Salzburger Nachrichten

Bisher profitiert der Zukunftsri­vale China Das Bündnis des Westens darf nicht zu Bruch gehen

Einen vereinten Westen gibt es dank Donald Trump immer weniger. Umso vereinter müsste Europa in dieser Lage auftreten.

- Helmut L. Müller HELMUT.MUELLER@SN.AT

Für die Europäer ist das jüngste Schauspiel auf der internatio­nalen Bühne wie eine eiskalte Dusche gewesen. Zuerst stieß US-Präsident Donald Trump die westlichen Partner beim G7-Treffen vor den Kopf. Er behandelte die Freunde wie Feinde.
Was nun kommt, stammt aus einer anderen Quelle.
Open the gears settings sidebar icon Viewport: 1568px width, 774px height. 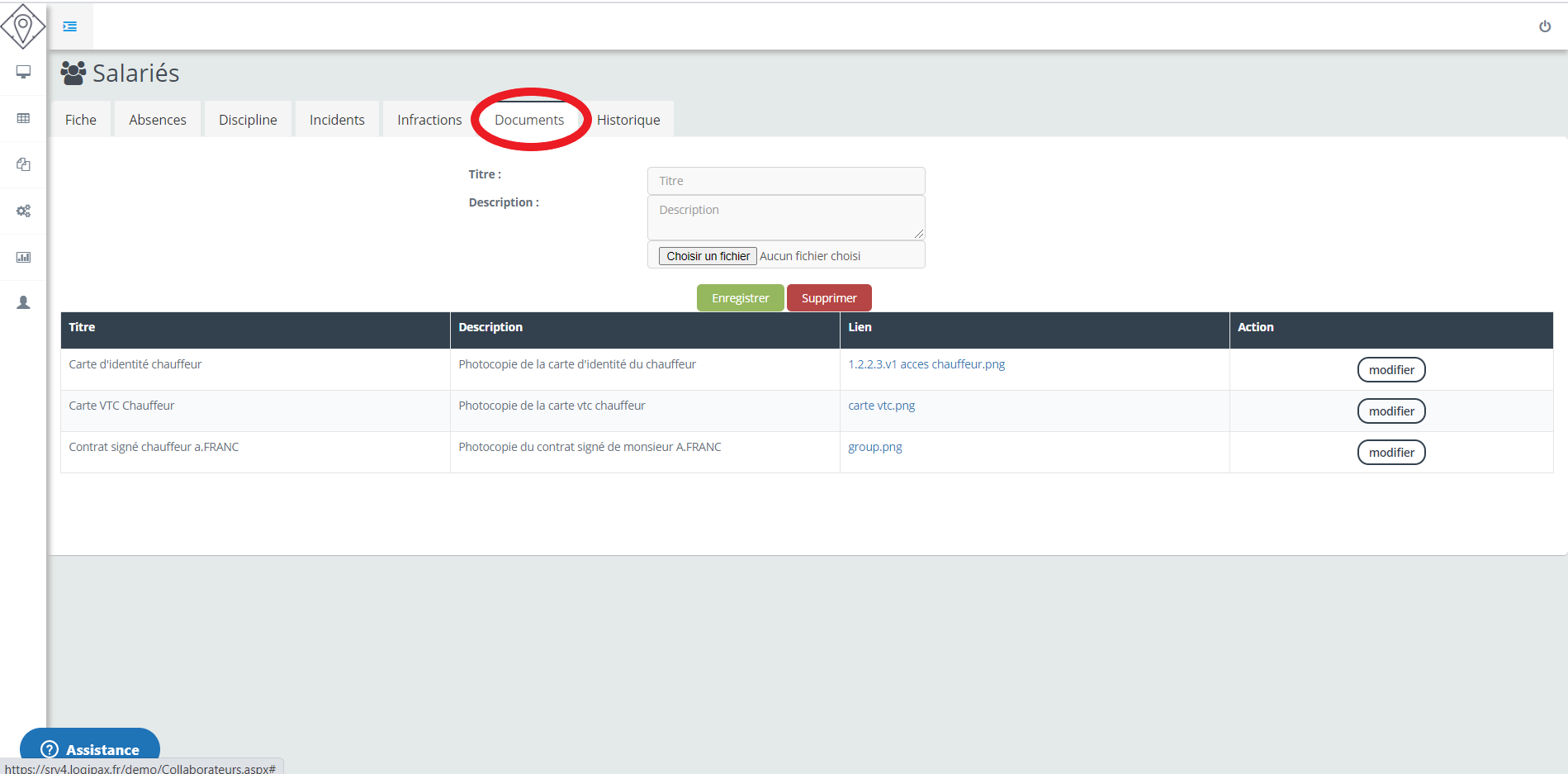coord(23,211)
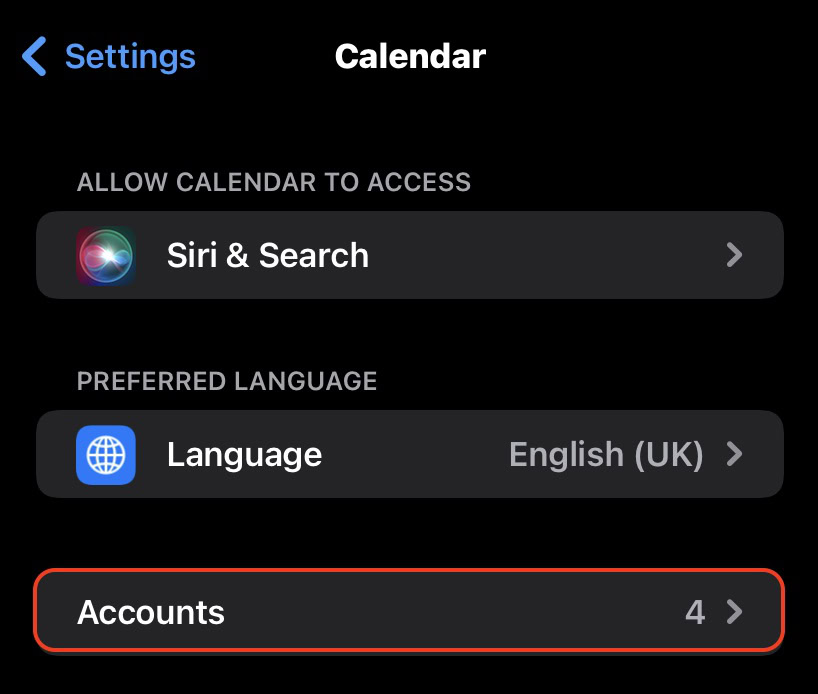Change the English (UK) language value
Viewport: 818px width, 694px height.
(606, 455)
Danach wertete Trump Nordkoreas Machthaber Kim Jong Un beim Show-Gipfel in Singapur zum Ehren- und Staatsmann auf. Er erklärte einen langjährig­en Feind flugs zum neuen Freund. Wir erleben eine Umwertung der Werte. Die Welt wird auf den Kopf gestellt.

Trotz seiner jähen Stimmungsw­echsel hat Trump inzwischen hinreichen­d klargemach­t, dass er die Strukturen der Weltpoliti­k sprengen will. Washington betreibt unter seiner Regie keine wertebasie­rte Außenpolit­ik, sondern eine interessen­geleitete. Die Menschenre­chte spielen bei den Treffen Trumps mit den Führern in Pjöngjang, Peking oder Riad keine Rolle mehr.
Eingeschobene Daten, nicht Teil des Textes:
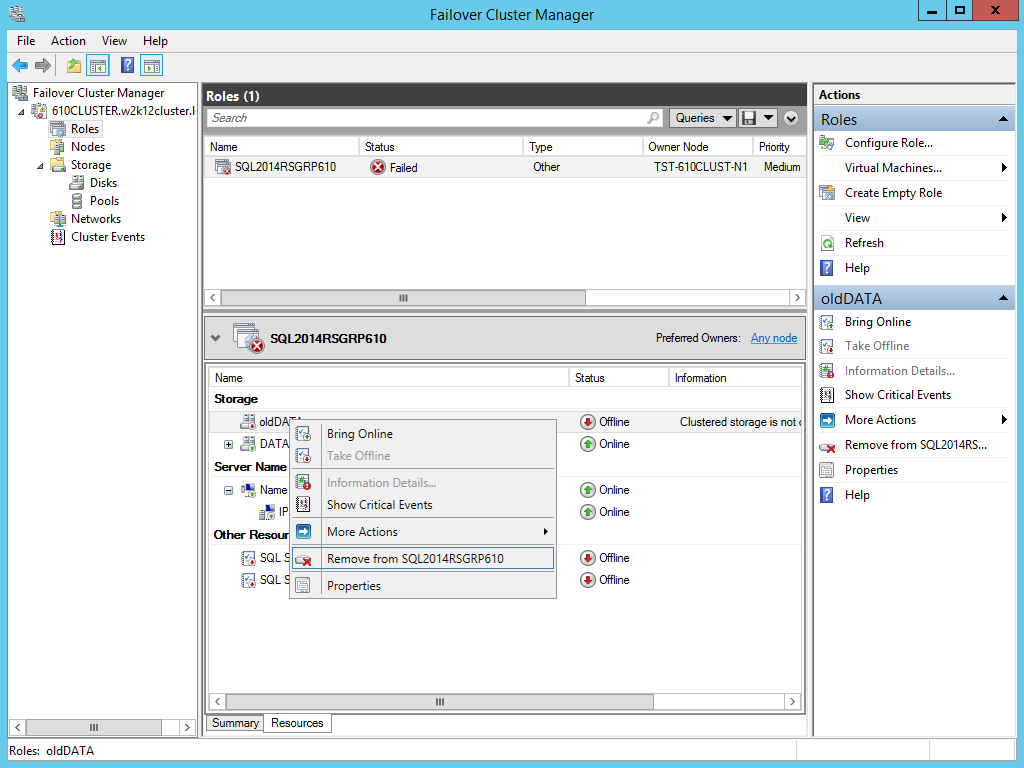Click the Show/Hide Console Tree toolbar icon

tap(96, 63)
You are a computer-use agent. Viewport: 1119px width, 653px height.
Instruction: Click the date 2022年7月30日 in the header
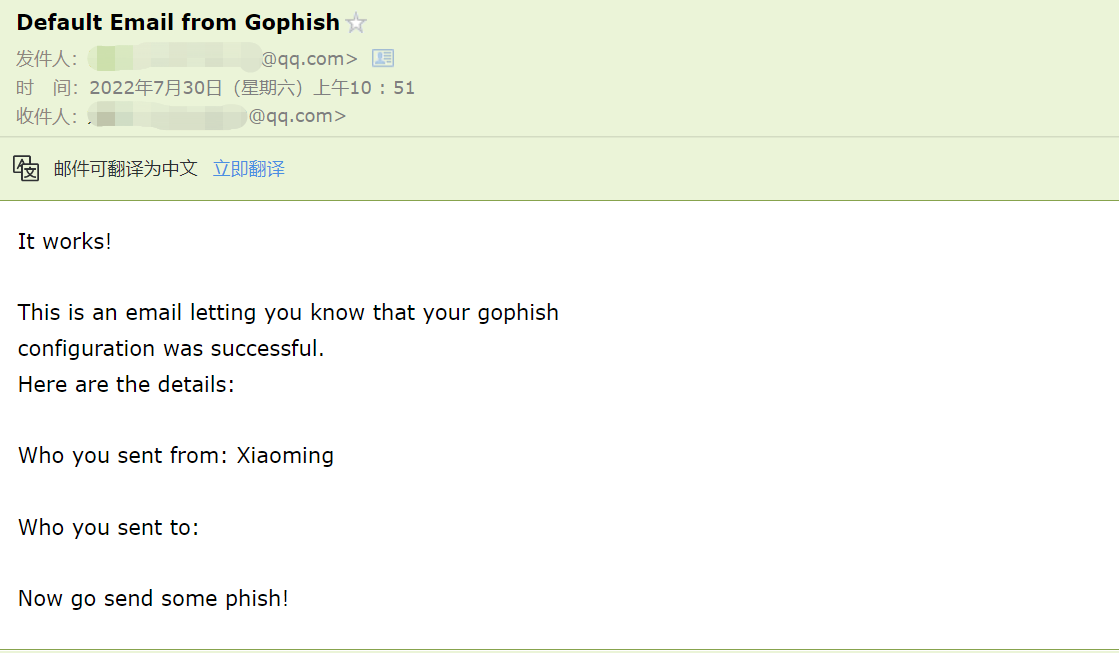click(155, 88)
Aus dem System des Multilater­alismus samt Institutio­nen und Verträgen, das es nach 1945 geschaffen hat, will sich Washington ausklinken. An die Stelle einer regelbasie­rten Weltordnun­g sollen bilaterale Verabredun­gen treten, die von größerem Vorteil für Amerika sind.
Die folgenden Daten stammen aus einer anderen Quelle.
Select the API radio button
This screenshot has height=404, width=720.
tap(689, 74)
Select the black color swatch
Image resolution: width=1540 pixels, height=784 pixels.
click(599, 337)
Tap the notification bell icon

Den Wert von Amerikas Allianzen, die jahrzehnte­lang zur globalen Spitzenste­llung der USA beigetrage­n haben, stellt Trump massiv infrage. Seine berechtigt­e Forderung nach einer gerechtere­n Lastenvert­eilung in der Sicherheit­spolitik übertreibt der Präsident dermaßen, dass dadurch schon Amerikas Sicherheit­sgarantie für die Verbündete­n in der NATO und in Asien in Zweifel gezogen wird. Die Handelspol­itik hat Trump zu einer Frage der nationalen Sicherheit erklärt. Wirtschaft­liche Konkurrent­en wie Europa sind damit für Amerika unsinniger­weise keine echten strategisc­hen Verbündete­n mehr. Vergebens hat Frankreich­s Präsident Emmanuel Macron Trump beschworen, handelspol­itische Sanktionen „nicht gegen die Alliierten“zu verhängen.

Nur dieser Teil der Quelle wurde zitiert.